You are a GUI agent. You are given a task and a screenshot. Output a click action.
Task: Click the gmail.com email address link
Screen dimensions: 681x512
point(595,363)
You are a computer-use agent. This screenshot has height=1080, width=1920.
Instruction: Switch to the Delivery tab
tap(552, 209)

===============

▶ _Work task_:
All of the entries above need to be output again exactly.

▶ _Written solution_:
You are a GUI agent. You are given a task and a screenshot. Output a click action.
Task: Click the gmail.com email address link
Screen dimensions: 681x512
point(595,363)
You are a computer-use agent. This screenshot has height=1080, width=1920.
Instruction: Switch to the Delivery tab
tap(552, 209)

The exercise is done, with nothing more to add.